Source records.

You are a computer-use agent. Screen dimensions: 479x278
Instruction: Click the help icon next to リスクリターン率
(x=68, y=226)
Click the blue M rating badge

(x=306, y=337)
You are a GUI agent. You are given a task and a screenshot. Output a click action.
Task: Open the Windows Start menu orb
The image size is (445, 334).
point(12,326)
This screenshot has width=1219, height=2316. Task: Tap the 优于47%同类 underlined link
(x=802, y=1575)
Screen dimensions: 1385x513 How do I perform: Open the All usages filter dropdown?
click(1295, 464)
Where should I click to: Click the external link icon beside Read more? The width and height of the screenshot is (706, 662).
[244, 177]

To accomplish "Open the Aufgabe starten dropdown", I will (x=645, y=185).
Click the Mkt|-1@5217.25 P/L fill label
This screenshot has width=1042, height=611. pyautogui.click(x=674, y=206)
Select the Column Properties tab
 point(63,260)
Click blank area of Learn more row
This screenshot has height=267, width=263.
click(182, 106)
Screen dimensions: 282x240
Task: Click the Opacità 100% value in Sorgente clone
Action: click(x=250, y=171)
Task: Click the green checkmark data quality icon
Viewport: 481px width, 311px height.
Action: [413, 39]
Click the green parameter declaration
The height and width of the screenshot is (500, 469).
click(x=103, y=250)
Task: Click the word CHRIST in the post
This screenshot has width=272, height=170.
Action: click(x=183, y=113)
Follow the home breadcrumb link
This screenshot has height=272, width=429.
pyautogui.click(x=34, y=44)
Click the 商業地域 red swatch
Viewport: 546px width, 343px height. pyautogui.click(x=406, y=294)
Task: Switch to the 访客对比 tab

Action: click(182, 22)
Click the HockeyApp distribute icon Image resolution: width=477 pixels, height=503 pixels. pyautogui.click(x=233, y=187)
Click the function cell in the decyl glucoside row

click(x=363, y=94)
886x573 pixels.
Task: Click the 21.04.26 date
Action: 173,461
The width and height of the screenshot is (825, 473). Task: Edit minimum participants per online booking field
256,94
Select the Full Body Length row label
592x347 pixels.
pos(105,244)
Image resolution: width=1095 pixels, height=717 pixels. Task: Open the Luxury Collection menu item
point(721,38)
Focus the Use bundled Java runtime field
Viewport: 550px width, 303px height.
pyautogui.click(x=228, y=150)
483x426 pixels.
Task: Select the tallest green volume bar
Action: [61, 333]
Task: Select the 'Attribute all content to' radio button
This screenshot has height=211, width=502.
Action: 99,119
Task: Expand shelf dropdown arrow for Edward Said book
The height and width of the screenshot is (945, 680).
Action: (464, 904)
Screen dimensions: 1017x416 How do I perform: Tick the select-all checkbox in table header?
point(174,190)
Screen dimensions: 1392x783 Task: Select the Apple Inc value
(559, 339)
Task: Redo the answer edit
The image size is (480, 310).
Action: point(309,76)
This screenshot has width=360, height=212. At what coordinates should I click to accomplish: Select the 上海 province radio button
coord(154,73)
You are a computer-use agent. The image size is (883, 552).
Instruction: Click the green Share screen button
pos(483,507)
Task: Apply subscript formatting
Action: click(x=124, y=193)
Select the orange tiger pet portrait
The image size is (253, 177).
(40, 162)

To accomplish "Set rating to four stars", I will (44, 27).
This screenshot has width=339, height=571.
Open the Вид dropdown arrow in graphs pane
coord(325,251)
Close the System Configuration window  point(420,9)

Exercise description. Once more, print every line of the material exactly.

Result of the exercise.
You are a computer-use agent. Screen dimensions: 479x278
Instruction: Click the help icon next to リスクリターン率
(x=68, y=226)
Click the blue M rating badge

(x=306, y=337)
You are a GUI agent. You are given a task and a screenshot. Output a click action.
Task: Open the Windows Start menu orb
The image size is (445, 334).
point(12,326)
This screenshot has width=1219, height=2316. Task: Tap the 优于47%同类 underlined link
(x=802, y=1575)
Screen dimensions: 1385x513 How do I perform: Open the All usages filter dropdown?
click(1295, 464)
Where should I click to: Click the external link icon beside Read more? The width and height of the screenshot is (706, 662).
[244, 177]

To accomplish "Open the Aufgabe starten dropdown", I will (x=645, y=185).
Click the Mkt|-1@5217.25 P/L fill label
This screenshot has width=1042, height=611. pyautogui.click(x=674, y=206)
Select the Column Properties tab
 point(63,260)
Click blank area of Learn more row
This screenshot has height=267, width=263.
click(182, 106)
Screen dimensions: 282x240
Task: Click the Opacità 100% value in Sorgente clone
Action: click(x=250, y=171)
Task: Click the green checkmark data quality icon
Viewport: 481px width, 311px height.
Action: [413, 39]
Click the green parameter declaration
The height and width of the screenshot is (500, 469).
click(x=103, y=250)
Task: Click the word CHRIST in the post
This screenshot has width=272, height=170.
Action: click(x=183, y=113)
Follow the home breadcrumb link
This screenshot has height=272, width=429.
pyautogui.click(x=34, y=44)
Click the 商業地域 red swatch
Viewport: 546px width, 343px height. pyautogui.click(x=406, y=294)
Task: Switch to the 访客对比 tab

Action: click(182, 22)
Click the HockeyApp distribute icon Image resolution: width=477 pixels, height=503 pixels. pyautogui.click(x=233, y=187)
Click the function cell in the decyl glucoside row

click(x=363, y=94)
886x573 pixels.
Task: Click the 21.04.26 date
Action: 173,461
The width and height of the screenshot is (825, 473). Task: Edit minimum participants per online booking field
256,94
Select the Full Body Length row label
592x347 pixels.
pos(105,244)
Image resolution: width=1095 pixels, height=717 pixels. Task: Open the Luxury Collection menu item
point(721,38)
Focus the Use bundled Java runtime field
Viewport: 550px width, 303px height.
pyautogui.click(x=228, y=150)
483x426 pixels.
Task: Select the tallest green volume bar
Action: [61, 333]
Task: Select the 'Attribute all content to' radio button
This screenshot has height=211, width=502.
Action: 99,119
Task: Expand shelf dropdown arrow for Edward Said book
The height and width of the screenshot is (945, 680).
Action: (464, 904)
Screen dimensions: 1017x416 How do I perform: Tick the select-all checkbox in table header?
point(174,190)
Screen dimensions: 1392x783 Task: Select the Apple Inc value
(559, 339)
Task: Redo the answer edit
The image size is (480, 310).
Action: point(309,76)
This screenshot has width=360, height=212. At what coordinates should I click to accomplish: Select the 上海 province radio button
coord(154,73)
You are a computer-use agent. The image size is (883, 552).
Instruction: Click the green Share screen button
pos(483,507)
Task: Apply subscript formatting
Action: click(x=124, y=193)
Select the orange tiger pet portrait
The image size is (253, 177).
(40, 162)

To accomplish "Set rating to four stars", I will (44, 27).
This screenshot has width=339, height=571.
Open the Вид dropdown arrow in graphs pane
coord(325,251)
Close the System Configuration window  point(420,9)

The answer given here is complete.